Abstract

Aims/Purpose: To characterize disease‐induced changes in the first six months after acute optic neuritis and to aid the design of future neuroprotection trials.Methods: Treatment‐independent analysis of the TONE trial cohort (NCT01962571), including 103 patients with acute optic neuritis and baseline high contrast visual acuity <0.5 dec. We analysed study visits at baseline and weeks 1, 4, 16 and 26 with mixed effects linear piece‐wise models to describe the dynamics of low contrast letter acuity, contrast sensitivity, visual fields, visually evoked potentials and macular and peripapillary retinal layer thicknesses. Sample size estimates are based on a two‐sided t‐test with α=0.05, power 80%, and treatment effects equal to 50% of the mean diseased induced change.Results: After baseline visual loss, there was improvement of visual function with thinning of inner and swelling of outer retinal layers. Clinical trials could reduce their required size by more than half when using macular ganglion cell and inner plexiform layer thinning (33 patients/group) over peripapillary retinal nerve fibre layer thinning (79/group) as the primary outcome. Similarly, trials of functional neuroprotection could reduce their size by more than 40% when employing the inter‐eye delta of 2.5% low‐contrast letter acuity (109/group) over the affected eye's value alone (189/group) as their outcome.

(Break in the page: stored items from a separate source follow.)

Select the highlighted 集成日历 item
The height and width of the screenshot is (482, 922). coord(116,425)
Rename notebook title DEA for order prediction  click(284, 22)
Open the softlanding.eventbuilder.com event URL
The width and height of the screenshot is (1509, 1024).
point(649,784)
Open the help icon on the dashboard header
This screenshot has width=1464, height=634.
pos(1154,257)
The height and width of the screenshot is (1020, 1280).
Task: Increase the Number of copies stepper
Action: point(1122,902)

The respective associations to vision‐related quality of life (NEI‐VFQ overall score) were similar (Pearson's |r| = 0.08 vs. 0.15 and 0.38 vs. 0.39). Because inner retinal layer thicknesses remained stable after four months but functional improvements continued up to month six, trials should follow up accordingly.Conclusions: The negative results of the TONE trial make its participants one of the best‐characterized and largest cohorts of acute optic neuritis. Our data show that future trials may benefit from substantial efficiency gains.